___ Raw data ___

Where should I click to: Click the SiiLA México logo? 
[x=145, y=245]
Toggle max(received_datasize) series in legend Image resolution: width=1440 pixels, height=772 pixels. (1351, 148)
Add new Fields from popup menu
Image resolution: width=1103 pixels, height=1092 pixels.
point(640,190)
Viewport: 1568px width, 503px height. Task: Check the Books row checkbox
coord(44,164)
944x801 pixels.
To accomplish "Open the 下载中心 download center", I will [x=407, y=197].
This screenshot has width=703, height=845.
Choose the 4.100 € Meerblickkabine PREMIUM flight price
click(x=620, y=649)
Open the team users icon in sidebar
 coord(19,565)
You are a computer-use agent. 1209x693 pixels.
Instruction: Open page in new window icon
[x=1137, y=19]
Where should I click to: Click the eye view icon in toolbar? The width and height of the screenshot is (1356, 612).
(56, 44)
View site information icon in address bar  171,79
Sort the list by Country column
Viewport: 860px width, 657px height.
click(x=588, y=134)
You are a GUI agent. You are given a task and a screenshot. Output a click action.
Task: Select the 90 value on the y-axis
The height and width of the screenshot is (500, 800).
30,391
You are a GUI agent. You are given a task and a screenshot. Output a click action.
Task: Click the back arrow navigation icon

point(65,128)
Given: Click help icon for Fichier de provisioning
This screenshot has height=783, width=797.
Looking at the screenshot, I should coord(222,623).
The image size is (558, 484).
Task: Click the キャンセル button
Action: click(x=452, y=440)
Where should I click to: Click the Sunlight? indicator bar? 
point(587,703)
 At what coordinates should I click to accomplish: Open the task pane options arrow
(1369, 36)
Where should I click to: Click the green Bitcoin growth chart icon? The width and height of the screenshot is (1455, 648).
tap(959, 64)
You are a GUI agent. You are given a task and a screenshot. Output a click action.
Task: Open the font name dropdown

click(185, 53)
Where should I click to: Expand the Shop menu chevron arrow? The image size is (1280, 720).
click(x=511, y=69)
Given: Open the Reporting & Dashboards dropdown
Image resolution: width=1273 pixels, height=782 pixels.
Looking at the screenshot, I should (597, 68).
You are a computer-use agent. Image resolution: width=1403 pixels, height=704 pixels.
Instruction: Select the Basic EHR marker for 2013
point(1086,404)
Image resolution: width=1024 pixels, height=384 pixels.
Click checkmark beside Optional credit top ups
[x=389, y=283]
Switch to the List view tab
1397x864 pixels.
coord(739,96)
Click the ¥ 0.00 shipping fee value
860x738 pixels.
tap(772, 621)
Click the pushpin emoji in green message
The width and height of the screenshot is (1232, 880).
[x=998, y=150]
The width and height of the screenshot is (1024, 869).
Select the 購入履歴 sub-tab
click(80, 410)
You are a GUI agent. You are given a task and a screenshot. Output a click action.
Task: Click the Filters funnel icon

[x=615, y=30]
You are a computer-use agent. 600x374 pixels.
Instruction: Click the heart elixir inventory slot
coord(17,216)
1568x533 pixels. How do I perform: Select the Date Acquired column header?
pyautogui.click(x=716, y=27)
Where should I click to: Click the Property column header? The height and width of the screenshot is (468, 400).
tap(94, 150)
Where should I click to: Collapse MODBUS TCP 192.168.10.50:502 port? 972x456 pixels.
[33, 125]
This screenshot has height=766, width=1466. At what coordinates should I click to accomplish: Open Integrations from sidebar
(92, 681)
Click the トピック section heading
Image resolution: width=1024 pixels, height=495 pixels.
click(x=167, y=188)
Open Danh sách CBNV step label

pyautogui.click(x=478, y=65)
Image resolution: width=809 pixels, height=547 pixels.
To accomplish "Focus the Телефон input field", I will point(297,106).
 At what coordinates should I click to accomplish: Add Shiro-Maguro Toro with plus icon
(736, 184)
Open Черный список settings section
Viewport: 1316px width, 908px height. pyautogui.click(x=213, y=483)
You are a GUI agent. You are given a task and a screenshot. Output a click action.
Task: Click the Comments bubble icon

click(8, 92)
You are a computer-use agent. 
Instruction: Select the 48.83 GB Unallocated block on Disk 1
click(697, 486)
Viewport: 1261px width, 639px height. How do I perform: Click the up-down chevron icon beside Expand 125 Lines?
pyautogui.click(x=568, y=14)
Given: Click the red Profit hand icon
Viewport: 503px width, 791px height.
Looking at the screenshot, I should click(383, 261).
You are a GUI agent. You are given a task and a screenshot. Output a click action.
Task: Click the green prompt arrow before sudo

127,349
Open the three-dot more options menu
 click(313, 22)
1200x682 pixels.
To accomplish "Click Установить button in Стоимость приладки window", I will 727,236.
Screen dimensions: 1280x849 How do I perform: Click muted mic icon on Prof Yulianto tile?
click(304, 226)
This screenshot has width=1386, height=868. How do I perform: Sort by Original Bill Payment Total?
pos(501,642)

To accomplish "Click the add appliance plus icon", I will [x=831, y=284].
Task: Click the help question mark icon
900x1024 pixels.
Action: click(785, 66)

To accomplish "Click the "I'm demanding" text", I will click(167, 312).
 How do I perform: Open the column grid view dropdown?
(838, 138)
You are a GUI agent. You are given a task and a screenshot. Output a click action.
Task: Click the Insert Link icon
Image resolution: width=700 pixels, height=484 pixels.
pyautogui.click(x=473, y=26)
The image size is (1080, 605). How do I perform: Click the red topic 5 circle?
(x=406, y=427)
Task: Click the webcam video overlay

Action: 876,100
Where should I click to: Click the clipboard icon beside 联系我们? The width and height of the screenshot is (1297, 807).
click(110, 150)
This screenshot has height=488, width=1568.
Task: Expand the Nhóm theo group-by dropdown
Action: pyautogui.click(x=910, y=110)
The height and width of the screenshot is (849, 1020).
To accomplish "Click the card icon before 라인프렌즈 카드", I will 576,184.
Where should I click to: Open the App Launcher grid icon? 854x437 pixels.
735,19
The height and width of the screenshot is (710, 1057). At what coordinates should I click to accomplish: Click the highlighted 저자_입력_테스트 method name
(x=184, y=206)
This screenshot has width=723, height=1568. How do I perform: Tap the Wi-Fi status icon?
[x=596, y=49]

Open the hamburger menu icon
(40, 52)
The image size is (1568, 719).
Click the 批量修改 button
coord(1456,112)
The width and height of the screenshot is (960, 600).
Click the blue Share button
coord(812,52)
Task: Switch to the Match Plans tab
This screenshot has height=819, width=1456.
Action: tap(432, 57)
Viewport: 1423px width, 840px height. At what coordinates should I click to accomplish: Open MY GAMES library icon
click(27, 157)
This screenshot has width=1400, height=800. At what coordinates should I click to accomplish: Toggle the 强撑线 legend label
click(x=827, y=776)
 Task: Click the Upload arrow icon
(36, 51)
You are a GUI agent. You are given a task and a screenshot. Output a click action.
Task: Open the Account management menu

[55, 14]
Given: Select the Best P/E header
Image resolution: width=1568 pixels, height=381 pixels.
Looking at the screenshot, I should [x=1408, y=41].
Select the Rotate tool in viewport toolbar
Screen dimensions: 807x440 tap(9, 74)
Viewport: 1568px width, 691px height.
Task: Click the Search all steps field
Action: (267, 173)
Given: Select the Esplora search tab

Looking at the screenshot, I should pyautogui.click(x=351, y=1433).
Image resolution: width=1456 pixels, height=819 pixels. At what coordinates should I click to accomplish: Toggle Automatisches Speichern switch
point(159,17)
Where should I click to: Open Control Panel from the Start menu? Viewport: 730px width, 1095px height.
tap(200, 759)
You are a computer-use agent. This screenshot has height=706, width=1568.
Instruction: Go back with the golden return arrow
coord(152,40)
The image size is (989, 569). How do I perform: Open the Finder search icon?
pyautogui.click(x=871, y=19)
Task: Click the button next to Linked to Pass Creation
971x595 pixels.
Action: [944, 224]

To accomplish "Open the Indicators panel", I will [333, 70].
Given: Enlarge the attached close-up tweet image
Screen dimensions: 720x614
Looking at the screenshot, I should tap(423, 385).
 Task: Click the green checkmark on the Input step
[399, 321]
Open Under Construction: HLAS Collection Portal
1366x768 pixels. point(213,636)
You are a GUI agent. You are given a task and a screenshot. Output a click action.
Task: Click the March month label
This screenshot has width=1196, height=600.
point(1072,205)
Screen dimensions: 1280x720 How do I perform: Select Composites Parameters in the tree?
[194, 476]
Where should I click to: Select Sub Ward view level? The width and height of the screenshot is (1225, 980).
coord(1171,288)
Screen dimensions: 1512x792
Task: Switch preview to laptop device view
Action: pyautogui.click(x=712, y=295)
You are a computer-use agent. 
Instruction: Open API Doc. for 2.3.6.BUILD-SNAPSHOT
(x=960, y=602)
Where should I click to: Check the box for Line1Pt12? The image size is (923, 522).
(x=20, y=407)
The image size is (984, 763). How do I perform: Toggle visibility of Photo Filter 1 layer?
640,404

___

| Exercise instructions |
Lines with the string "computer": pick each one out of the material and return it.

| Exercise result |
You are a computer-use agent. 1209x693 pixels.
You are a computer-use agent. Image resolution: width=1403 pixels, height=704 pixels.
You are a computer-use agent. 600x374 pixels.
You are a computer-use agent. 
You are a computer-use agent. This screenshot has height=706, width=1568.
You are a computer-use agent. 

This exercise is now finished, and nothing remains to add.